ASSIGNMENT:
Set down exactly the lines below between the line holding "The width and height of the screenshot is (857, 456)." and the line holding "Given: Go to the Relatórios menu item", inclusive; no other line belongs in the answer.
--- MATERIAL SHOWN Enclosed Below ---
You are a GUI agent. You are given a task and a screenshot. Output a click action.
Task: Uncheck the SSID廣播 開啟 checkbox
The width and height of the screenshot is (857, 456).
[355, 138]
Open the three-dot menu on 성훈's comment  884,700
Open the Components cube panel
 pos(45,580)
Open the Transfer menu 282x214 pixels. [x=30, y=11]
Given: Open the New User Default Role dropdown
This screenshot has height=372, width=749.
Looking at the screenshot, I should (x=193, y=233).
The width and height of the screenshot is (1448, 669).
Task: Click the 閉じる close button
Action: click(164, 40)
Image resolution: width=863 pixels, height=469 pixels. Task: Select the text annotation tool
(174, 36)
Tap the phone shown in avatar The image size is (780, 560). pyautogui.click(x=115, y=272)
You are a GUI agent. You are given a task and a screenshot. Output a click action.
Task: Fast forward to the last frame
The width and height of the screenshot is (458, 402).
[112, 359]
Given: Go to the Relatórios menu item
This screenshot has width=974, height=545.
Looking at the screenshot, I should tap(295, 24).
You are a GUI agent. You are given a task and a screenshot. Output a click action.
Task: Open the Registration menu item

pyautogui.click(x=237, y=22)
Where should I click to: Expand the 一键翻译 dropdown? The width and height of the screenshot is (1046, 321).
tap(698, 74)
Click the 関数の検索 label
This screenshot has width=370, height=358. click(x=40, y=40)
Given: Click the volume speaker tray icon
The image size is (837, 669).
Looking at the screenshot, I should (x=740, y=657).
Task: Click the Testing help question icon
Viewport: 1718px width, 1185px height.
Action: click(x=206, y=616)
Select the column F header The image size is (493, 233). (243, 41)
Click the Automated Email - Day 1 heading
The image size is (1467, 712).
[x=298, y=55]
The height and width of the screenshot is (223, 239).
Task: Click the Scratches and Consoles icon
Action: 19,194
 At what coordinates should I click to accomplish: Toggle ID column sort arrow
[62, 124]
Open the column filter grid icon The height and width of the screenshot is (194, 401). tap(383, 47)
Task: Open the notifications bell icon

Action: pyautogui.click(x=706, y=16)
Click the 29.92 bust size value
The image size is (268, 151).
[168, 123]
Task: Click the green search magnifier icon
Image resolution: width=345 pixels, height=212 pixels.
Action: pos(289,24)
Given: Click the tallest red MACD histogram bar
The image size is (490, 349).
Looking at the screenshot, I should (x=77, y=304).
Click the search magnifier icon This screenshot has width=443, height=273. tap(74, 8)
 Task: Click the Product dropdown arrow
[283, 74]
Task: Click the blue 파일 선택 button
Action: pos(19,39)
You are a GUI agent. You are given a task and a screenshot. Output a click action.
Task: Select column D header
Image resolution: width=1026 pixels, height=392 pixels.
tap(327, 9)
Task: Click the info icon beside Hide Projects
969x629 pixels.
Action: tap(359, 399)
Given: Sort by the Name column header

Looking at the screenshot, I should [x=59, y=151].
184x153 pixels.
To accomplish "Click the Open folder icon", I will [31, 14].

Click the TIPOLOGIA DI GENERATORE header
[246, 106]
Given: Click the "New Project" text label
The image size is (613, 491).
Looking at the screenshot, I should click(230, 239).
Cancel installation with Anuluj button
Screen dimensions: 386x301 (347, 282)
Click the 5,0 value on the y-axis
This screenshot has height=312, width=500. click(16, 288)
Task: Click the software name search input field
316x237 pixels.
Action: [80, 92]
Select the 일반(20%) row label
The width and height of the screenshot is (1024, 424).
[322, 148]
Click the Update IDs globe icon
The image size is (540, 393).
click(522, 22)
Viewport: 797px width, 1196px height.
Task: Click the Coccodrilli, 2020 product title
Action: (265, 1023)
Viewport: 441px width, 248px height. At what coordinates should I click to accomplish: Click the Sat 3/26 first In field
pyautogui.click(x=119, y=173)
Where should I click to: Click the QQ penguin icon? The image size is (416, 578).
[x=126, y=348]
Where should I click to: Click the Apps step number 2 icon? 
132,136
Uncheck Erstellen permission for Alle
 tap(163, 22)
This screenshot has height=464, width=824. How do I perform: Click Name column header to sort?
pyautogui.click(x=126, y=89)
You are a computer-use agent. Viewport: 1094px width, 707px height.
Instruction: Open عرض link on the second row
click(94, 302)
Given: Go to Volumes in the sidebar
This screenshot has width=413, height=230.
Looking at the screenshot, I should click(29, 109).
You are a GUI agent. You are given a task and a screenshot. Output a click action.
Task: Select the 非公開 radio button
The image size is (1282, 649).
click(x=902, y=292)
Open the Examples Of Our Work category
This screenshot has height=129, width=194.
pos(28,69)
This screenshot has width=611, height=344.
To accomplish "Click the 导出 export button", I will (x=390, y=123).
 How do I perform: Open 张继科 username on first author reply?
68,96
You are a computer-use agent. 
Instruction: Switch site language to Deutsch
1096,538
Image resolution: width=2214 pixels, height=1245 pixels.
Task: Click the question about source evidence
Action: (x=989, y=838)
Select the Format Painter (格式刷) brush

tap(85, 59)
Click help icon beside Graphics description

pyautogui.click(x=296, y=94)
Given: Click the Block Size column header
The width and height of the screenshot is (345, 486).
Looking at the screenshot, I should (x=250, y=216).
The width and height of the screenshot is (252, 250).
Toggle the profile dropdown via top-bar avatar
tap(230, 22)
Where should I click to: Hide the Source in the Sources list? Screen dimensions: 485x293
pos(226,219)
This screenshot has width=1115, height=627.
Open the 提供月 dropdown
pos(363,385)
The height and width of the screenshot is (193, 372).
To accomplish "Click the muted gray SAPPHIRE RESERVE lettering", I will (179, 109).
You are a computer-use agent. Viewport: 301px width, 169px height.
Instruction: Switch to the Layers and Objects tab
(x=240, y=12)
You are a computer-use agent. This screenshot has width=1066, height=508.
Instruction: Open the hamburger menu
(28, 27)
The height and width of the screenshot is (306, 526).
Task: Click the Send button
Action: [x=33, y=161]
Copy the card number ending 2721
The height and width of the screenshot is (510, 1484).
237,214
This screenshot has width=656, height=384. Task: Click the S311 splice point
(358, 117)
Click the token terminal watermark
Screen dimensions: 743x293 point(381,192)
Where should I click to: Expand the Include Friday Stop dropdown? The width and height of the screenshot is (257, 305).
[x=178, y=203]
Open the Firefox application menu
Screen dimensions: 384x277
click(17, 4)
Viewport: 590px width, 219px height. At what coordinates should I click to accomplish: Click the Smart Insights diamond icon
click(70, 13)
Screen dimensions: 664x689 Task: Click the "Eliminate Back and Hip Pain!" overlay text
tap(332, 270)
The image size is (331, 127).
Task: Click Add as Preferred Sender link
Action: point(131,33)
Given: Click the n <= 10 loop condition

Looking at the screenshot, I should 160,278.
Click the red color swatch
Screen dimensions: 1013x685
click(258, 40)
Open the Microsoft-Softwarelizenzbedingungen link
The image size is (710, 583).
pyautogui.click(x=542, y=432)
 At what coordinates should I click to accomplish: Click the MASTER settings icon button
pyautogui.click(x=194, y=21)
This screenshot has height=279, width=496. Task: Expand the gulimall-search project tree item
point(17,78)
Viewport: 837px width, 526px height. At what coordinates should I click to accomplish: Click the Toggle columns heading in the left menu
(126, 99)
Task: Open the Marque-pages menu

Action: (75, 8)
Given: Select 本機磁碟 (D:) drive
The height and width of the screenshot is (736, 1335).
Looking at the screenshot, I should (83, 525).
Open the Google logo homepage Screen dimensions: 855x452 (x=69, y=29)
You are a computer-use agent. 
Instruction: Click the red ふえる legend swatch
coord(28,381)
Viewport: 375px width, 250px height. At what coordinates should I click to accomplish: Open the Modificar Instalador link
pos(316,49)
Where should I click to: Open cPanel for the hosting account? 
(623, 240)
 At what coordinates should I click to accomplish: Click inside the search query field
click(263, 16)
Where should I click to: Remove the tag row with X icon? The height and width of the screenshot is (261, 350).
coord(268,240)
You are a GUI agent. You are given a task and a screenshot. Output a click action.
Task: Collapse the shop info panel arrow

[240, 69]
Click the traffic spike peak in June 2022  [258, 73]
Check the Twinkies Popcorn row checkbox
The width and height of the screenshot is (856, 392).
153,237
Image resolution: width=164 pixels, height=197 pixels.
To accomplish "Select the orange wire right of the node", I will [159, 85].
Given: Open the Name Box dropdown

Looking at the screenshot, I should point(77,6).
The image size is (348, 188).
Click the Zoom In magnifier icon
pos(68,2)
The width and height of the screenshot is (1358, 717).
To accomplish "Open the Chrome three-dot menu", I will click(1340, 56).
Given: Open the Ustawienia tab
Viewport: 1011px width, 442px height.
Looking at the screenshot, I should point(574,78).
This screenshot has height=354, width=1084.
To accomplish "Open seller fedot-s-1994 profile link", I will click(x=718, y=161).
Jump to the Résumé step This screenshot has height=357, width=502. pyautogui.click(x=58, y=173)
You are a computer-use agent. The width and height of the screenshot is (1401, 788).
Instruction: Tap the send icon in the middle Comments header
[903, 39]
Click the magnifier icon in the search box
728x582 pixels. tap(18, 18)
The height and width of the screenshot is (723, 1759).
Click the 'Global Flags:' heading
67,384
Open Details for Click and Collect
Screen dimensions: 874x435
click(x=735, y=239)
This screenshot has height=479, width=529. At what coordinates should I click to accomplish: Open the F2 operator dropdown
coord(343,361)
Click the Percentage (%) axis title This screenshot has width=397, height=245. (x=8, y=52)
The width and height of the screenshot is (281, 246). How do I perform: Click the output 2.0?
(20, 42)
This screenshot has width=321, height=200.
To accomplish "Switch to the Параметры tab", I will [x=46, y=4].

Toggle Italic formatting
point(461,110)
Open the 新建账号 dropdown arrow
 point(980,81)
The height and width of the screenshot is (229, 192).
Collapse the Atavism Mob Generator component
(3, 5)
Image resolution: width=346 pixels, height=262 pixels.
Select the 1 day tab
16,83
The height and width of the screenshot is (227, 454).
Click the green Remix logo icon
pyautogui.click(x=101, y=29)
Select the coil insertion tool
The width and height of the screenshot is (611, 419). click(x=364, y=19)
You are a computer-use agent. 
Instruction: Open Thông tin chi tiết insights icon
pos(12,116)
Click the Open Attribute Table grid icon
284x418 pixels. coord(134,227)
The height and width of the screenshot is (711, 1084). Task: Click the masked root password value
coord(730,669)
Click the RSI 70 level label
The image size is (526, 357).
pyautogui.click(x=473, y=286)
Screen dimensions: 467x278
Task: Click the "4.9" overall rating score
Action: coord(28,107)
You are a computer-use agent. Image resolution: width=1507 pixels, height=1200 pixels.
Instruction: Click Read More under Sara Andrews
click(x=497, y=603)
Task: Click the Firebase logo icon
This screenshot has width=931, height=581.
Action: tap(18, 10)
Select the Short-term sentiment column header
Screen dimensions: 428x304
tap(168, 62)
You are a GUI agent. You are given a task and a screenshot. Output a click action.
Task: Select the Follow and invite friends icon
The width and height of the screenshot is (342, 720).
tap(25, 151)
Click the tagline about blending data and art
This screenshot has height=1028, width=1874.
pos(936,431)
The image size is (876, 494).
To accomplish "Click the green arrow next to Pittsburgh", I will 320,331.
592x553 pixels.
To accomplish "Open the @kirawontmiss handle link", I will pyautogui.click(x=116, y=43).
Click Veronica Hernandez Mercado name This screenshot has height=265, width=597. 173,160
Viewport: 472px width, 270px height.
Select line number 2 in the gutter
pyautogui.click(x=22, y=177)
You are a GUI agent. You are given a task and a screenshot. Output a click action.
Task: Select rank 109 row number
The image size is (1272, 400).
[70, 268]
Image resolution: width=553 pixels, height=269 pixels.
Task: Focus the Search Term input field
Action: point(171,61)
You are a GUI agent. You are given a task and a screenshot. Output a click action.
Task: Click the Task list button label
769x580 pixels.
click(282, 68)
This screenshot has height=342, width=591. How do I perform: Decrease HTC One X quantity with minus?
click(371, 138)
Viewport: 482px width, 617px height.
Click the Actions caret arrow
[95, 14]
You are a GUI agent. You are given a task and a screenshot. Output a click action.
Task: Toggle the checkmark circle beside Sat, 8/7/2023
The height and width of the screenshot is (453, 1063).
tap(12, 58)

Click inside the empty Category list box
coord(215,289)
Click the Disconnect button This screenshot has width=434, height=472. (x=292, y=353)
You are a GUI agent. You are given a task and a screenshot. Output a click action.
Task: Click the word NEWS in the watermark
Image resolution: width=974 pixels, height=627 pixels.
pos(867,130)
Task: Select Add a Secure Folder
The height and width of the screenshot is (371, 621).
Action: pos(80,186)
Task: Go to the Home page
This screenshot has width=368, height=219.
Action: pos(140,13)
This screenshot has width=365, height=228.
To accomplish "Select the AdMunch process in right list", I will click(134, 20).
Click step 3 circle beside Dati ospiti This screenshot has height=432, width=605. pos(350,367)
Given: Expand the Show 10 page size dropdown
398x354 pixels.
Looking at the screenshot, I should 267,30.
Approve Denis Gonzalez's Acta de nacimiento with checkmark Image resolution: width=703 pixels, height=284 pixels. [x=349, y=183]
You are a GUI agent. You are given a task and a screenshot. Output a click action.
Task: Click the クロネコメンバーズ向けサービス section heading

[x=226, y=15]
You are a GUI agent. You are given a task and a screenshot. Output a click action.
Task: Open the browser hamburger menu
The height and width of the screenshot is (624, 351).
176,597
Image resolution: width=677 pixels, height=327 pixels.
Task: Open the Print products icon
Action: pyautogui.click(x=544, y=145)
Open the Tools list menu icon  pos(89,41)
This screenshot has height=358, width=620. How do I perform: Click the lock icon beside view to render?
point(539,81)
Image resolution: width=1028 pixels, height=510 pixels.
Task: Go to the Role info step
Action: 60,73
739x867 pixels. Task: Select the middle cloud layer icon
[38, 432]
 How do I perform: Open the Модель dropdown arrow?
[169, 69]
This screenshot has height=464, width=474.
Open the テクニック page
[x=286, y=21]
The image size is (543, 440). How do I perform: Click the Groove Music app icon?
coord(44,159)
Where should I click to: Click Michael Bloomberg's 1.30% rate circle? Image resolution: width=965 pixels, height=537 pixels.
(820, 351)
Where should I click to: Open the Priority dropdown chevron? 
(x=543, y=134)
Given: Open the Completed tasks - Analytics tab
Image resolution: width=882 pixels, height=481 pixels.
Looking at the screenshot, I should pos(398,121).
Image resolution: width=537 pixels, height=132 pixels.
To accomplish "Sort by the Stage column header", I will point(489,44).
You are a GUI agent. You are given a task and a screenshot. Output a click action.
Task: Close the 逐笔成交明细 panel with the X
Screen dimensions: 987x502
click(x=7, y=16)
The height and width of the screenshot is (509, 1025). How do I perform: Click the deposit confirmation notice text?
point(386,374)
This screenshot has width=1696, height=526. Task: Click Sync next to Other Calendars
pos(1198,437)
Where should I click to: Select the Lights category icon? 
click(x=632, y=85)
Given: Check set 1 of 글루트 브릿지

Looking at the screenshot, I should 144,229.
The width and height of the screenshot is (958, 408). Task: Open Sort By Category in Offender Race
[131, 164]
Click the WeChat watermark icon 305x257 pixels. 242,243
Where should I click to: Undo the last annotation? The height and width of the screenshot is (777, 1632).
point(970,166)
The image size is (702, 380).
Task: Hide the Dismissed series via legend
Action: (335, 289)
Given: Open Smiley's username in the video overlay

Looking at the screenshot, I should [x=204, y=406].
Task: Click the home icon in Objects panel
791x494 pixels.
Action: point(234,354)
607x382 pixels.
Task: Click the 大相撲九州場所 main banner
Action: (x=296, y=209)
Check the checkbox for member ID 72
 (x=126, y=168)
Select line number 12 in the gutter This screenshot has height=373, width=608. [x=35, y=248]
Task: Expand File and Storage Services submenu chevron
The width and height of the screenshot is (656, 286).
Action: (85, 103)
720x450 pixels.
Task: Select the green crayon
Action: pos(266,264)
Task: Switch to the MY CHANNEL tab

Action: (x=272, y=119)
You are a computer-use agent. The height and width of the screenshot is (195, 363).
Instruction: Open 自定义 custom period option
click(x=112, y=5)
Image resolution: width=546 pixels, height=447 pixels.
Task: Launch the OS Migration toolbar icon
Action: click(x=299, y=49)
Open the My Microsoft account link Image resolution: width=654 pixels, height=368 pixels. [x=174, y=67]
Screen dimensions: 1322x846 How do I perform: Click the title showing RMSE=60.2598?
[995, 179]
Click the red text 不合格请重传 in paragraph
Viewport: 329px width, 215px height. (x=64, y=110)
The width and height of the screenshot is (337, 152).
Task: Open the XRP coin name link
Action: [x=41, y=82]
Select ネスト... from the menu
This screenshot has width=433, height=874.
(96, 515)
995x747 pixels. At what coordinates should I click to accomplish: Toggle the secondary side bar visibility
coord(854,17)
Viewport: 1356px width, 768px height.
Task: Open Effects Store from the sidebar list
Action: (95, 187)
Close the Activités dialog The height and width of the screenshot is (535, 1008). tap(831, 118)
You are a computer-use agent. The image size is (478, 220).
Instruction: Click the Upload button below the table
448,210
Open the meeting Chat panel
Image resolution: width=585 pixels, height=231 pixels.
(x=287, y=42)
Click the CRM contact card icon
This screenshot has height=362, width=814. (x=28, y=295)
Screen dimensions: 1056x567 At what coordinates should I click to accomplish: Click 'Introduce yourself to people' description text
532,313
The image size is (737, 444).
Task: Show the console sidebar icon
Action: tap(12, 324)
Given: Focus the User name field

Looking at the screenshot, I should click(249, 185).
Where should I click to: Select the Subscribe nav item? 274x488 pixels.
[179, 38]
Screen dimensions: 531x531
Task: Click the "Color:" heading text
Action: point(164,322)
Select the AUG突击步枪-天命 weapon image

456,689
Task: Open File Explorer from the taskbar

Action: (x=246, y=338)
--- End of Enclosed MATERIAL SHOWN ---
WRITTEN RESPONSE:
The width and height of the screenshot is (857, 456).
[355, 138]
Open the three-dot menu on 성훈's comment  884,700
Open the Components cube panel
 pos(45,580)
Open the Transfer menu 282x214 pixels. [x=30, y=11]
Given: Open the New User Default Role dropdown
This screenshot has height=372, width=749.
Looking at the screenshot, I should (x=193, y=233).
The width and height of the screenshot is (1448, 669).
Task: Click the 閉じる close button
Action: click(164, 40)
Image resolution: width=863 pixels, height=469 pixels. Task: Select the text annotation tool
(174, 36)
Tap the phone shown in avatar The image size is (780, 560). pyautogui.click(x=115, y=272)
You are a GUI agent. You are given a task and a screenshot. Output a click action.
Task: Fast forward to the last frame
The width and height of the screenshot is (458, 402).
[112, 359]
Given: Go to the Relatórios menu item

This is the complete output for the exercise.